Problem requirements — Print every record below exactly as written.

---*---

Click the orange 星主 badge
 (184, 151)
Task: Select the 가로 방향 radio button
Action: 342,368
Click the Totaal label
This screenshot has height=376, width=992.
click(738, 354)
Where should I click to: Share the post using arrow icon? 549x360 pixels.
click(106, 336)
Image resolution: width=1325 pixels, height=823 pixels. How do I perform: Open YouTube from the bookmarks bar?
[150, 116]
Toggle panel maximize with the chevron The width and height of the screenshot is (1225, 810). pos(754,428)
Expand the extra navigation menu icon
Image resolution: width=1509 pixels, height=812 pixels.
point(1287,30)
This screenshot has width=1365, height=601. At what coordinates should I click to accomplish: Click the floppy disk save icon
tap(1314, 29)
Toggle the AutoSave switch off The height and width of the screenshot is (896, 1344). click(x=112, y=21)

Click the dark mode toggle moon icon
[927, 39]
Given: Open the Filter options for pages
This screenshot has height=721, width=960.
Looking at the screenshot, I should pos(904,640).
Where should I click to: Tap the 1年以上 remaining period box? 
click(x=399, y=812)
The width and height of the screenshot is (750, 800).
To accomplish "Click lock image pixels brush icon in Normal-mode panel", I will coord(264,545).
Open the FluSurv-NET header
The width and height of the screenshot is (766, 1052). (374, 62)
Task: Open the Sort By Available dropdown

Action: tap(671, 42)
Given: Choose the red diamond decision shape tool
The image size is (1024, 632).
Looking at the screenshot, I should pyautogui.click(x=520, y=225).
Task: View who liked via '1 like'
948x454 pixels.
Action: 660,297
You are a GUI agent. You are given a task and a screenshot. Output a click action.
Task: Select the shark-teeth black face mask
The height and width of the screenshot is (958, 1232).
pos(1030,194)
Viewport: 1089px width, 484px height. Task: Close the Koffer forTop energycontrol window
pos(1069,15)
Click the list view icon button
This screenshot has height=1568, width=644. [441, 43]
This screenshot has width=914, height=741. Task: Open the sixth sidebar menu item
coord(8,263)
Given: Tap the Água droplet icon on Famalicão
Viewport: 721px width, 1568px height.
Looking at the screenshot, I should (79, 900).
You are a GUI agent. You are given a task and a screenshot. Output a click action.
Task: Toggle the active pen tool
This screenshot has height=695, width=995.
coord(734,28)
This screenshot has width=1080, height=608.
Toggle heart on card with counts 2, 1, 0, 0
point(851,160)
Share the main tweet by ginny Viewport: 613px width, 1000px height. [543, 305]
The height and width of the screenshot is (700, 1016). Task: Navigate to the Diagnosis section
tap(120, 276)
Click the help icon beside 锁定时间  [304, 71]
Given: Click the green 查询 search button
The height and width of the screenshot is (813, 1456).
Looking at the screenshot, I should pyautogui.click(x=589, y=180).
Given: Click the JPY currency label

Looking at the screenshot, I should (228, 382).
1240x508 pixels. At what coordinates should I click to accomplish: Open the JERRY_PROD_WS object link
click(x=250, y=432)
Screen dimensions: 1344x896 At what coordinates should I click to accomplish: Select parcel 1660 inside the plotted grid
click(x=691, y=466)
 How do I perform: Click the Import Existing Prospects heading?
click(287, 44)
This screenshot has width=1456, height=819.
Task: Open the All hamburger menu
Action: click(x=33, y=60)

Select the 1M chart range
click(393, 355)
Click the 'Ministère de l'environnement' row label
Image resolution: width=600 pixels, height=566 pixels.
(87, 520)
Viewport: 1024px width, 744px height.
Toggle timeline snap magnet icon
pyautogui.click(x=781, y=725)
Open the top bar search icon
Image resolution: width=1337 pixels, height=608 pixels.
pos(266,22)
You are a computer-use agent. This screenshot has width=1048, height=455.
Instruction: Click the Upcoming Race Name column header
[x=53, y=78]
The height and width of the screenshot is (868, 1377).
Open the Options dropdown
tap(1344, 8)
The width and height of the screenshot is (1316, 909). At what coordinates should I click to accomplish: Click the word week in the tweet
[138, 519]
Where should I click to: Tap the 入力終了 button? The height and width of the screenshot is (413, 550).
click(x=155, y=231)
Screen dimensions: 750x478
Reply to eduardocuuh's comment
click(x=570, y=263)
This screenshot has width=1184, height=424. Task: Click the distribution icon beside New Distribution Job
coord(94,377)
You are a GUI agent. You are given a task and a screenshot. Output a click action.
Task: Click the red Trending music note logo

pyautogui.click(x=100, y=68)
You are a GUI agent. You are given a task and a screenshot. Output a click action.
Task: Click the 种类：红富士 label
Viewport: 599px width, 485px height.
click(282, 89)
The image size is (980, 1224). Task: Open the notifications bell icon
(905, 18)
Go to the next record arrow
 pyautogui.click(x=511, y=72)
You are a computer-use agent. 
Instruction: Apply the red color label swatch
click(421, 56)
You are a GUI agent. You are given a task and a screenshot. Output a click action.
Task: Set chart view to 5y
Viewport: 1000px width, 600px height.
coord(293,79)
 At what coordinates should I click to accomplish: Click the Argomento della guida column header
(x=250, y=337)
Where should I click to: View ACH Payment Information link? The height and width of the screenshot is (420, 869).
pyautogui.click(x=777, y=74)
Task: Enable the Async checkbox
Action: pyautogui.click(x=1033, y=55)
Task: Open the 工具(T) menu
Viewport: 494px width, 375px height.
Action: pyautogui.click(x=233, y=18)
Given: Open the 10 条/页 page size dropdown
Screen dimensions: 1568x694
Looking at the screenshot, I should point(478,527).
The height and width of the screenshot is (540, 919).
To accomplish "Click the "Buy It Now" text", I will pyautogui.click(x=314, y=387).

---*---

Result of the task —
Click the orange 星主 badge
 (184, 151)
Task: Select the 가로 방향 radio button
Action: 342,368
Click the Totaal label
This screenshot has height=376, width=992.
click(738, 354)
Where should I click to: Share the post using arrow icon? 549x360 pixels.
click(106, 336)
Image resolution: width=1325 pixels, height=823 pixels. How do I perform: Open YouTube from the bookmarks bar?
[150, 116]
Toggle panel maximize with the chevron The width and height of the screenshot is (1225, 810). pos(754,428)
Expand the extra navigation menu icon
Image resolution: width=1509 pixels, height=812 pixels.
point(1287,30)
This screenshot has width=1365, height=601. At what coordinates should I click to accomplish: Click the floppy disk save icon
tap(1314, 29)
Toggle the AutoSave switch off The height and width of the screenshot is (896, 1344). click(x=112, y=21)

Click the dark mode toggle moon icon
[927, 39]
Given: Open the Filter options for pages
This screenshot has height=721, width=960.
Looking at the screenshot, I should pos(904,640).
Where should I click to: Tap the 1年以上 remaining period box? 
click(x=399, y=812)
The width and height of the screenshot is (750, 800).
To accomplish "Click lock image pixels brush icon in Normal-mode panel", I will coord(264,545).
Open the FluSurv-NET header
The width and height of the screenshot is (766, 1052). (374, 62)
Task: Open the Sort By Available dropdown

Action: tap(671, 42)
Given: Choose the red diamond decision shape tool
The image size is (1024, 632).
Looking at the screenshot, I should pyautogui.click(x=520, y=225).
Task: View who liked via '1 like'
948x454 pixels.
Action: 660,297
You are a GUI agent. You are given a task and a screenshot. Output a click action.
Task: Select the shark-teeth black face mask
The height and width of the screenshot is (958, 1232).
pos(1030,194)
Viewport: 1089px width, 484px height. Task: Close the Koffer forTop energycontrol window
pos(1069,15)
Click the list view icon button
This screenshot has height=1568, width=644. [441, 43]
This screenshot has width=914, height=741. Task: Open the sixth sidebar menu item
coord(8,263)
Given: Tap the Água droplet icon on Famalicão
Viewport: 721px width, 1568px height.
Looking at the screenshot, I should (79, 900).
You are a GUI agent. You are given a task and a screenshot. Output a click action.
Task: Toggle the active pen tool
This screenshot has height=695, width=995.
coord(734,28)
This screenshot has width=1080, height=608.
Toggle heart on card with counts 2, 1, 0, 0
point(851,160)
Share the main tweet by ginny Viewport: 613px width, 1000px height. [543, 305]
The height and width of the screenshot is (700, 1016). Task: Navigate to the Diagnosis section
tap(120, 276)
Click the help icon beside 锁定时间  [304, 71]
Given: Click the green 查询 search button
The height and width of the screenshot is (813, 1456).
Looking at the screenshot, I should pyautogui.click(x=589, y=180).
Given: Click the JPY currency label

Looking at the screenshot, I should (228, 382).
1240x508 pixels. At what coordinates should I click to accomplish: Open the JERRY_PROD_WS object link
click(x=250, y=432)
Screen dimensions: 1344x896 At what coordinates should I click to accomplish: Select parcel 1660 inside the plotted grid
click(x=691, y=466)
 How do I perform: Click the Import Existing Prospects heading?
click(287, 44)
This screenshot has width=1456, height=819.
Task: Open the All hamburger menu
Action: click(x=33, y=60)

Select the 1M chart range
click(393, 355)
Click the 'Ministère de l'environnement' row label
Image resolution: width=600 pixels, height=566 pixels.
(87, 520)
Viewport: 1024px width, 744px height.
Toggle timeline snap magnet icon
pyautogui.click(x=781, y=725)
Open the top bar search icon
Image resolution: width=1337 pixels, height=608 pixels.
pos(266,22)
You are a computer-use agent. This screenshot has width=1048, height=455.
Instruction: Click the Upcoming Race Name column header
[x=53, y=78]
The height and width of the screenshot is (868, 1377).
Open the Options dropdown
tap(1344, 8)
The width and height of the screenshot is (1316, 909). At what coordinates should I click to accomplish: Click the word week in the tweet
[138, 519]
Where should I click to: Tap the 入力終了 button? The height and width of the screenshot is (413, 550).
click(x=155, y=231)
Screen dimensions: 750x478
Reply to eduardocuuh's comment
click(x=570, y=263)
This screenshot has width=1184, height=424. Task: Click the distribution icon beside New Distribution Job
coord(94,377)
You are a GUI agent. You are given a task and a screenshot. Output a click action.
Task: Click the red Trending music note logo

pyautogui.click(x=100, y=68)
You are a GUI agent. You are given a task and a screenshot. Output a click action.
Task: Click the 种类：红富士 label
Viewport: 599px width, 485px height.
click(282, 89)
The image size is (980, 1224). Task: Open the notifications bell icon
(905, 18)
Go to the next record arrow
 pyautogui.click(x=511, y=72)
You are a computer-use agent. 
Instruction: Apply the red color label swatch
click(421, 56)
You are a GUI agent. You are given a task and a screenshot. Output a click action.
Task: Set chart view to 5y
Viewport: 1000px width, 600px height.
coord(293,79)
 At what coordinates should I click to accomplish: Click the Argomento della guida column header
(x=250, y=337)
Where should I click to: View ACH Payment Information link? The height and width of the screenshot is (420, 869).
pyautogui.click(x=777, y=74)
Task: Enable the Async checkbox
Action: pyautogui.click(x=1033, y=55)
Task: Open the 工具(T) menu
Viewport: 494px width, 375px height.
Action: pyautogui.click(x=233, y=18)
Given: Open the 10 条/页 page size dropdown
Screen dimensions: 1568x694
Looking at the screenshot, I should point(478,527).
The height and width of the screenshot is (540, 919).
To accomplish "Click the "Buy It Now" text", I will pyautogui.click(x=314, y=387).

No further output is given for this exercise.